政党との関係の強い団体に利益を分配するのか、一定の基準で公正に利益を分配するのかは、政治の大きな選択肢です。税金や法令を一部の人々の利益に使うのが、政治の役割です。そこに、政党の違いはありません。けれども、それを政治が恣意的に行うのか、それとも基準を定めて公正に行うのかは、論点です。
自民党は、党との関係の強い団体に、利益を分配することを推進する政党です。スローガンや公約はどうあれ、長年にわたり、それを推進し、擁護してきました。ですから、自民党を支持するということは、税金などを支持団体へ恣意的に分配することを認めることを意味します。だから、二階幹事長の発言は「当然」と発言したのです。
一方、立憲民主党や共産党などの
野党は、市民連合との共通政策で示されるように、一定の基準で公正に分配することを求める勢力といえるでしょう。共通政策には「透明性が高く公平な行政の確立」があります。その考え方に立てば、桜を見る会のあり方は、大きな問題となります。

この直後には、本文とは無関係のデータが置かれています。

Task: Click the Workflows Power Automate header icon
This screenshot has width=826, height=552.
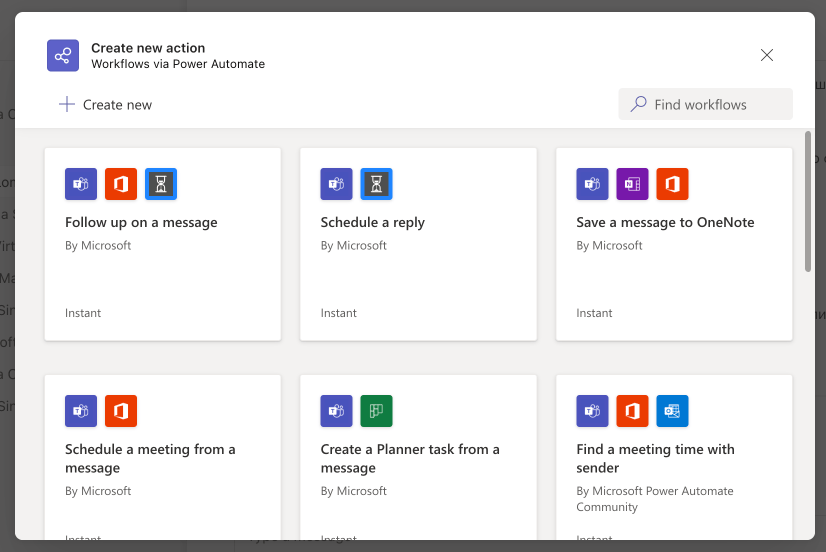Action: click(63, 55)
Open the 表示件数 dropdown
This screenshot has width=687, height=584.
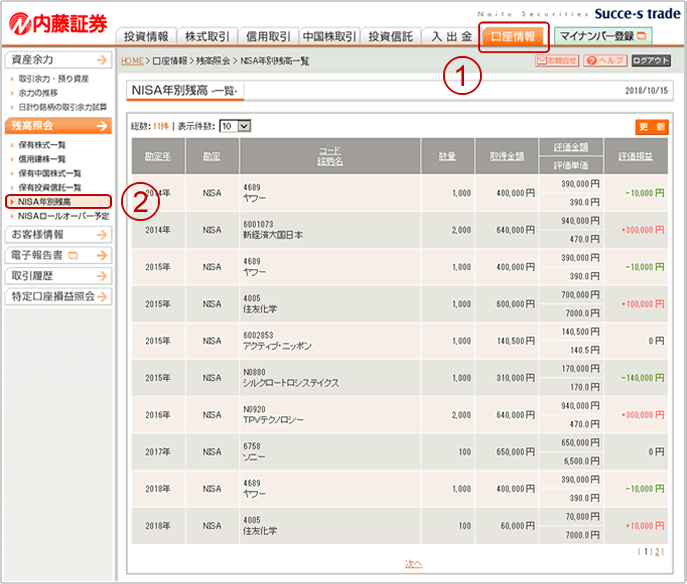235,126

実際、
野党は共同してこの問題を追及すると報じられています。
さて、二大論点のもう一つ、
桜を見る会を税金で開催することの是非も問われなければなりません。民主党政権でも実施されていたことから、
元大阪市長の橋下徹氏は「野党が安倍政権を追及するのも茶番」と述べ、即時中止を主張しています。
ただ、気をつけなければならないのは、開催の是非という論点に目が行き過ぎると、第一の論点である
「自民党政権による税金の私物化」が霞んでしまうことです。橋下氏や日本維新の会の趣旨が、第一論点の目くらましにあるとは思いませんが、結果としてそうならないよう、気をつける必要があります。

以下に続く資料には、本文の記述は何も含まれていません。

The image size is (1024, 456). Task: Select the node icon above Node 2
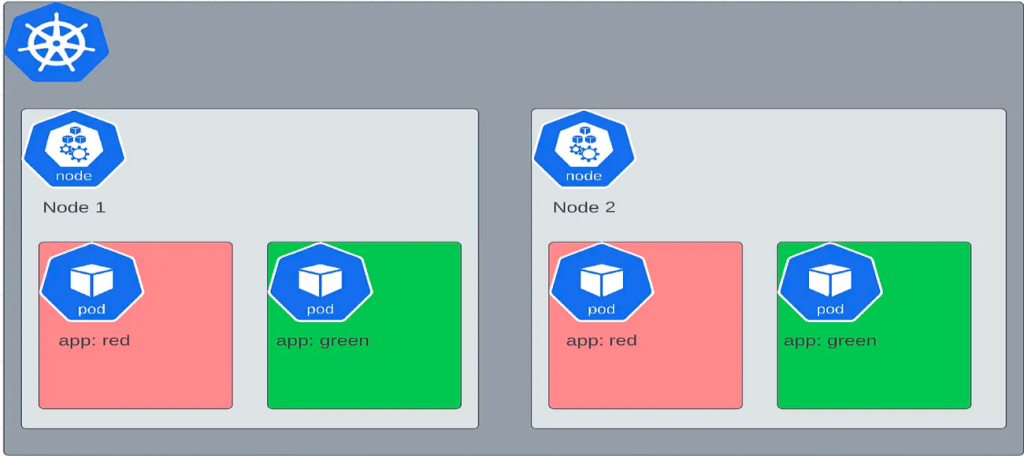[584, 150]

税金の私物化は、自民党政権の是非を直接的に問う、重大な論点です。二階幹事長は、国政選挙での自民党勝利の結果でもって、税金の私物化を正当化する論理に立っています。
第一は、
自民党政権による恣意的な利益の分配(税金の私物化)を是認する選択肢。第二は、
立憲民主党などの野党による公正な分配を推進する選択肢。第三は、
維新の会による分配そのものを止めていく(行政の役割縮小)選択肢。
有権者はどの選択肢を選ぶべきか。桜を見る会の問題は、政権をめぐる重大な争点を提示しているのです。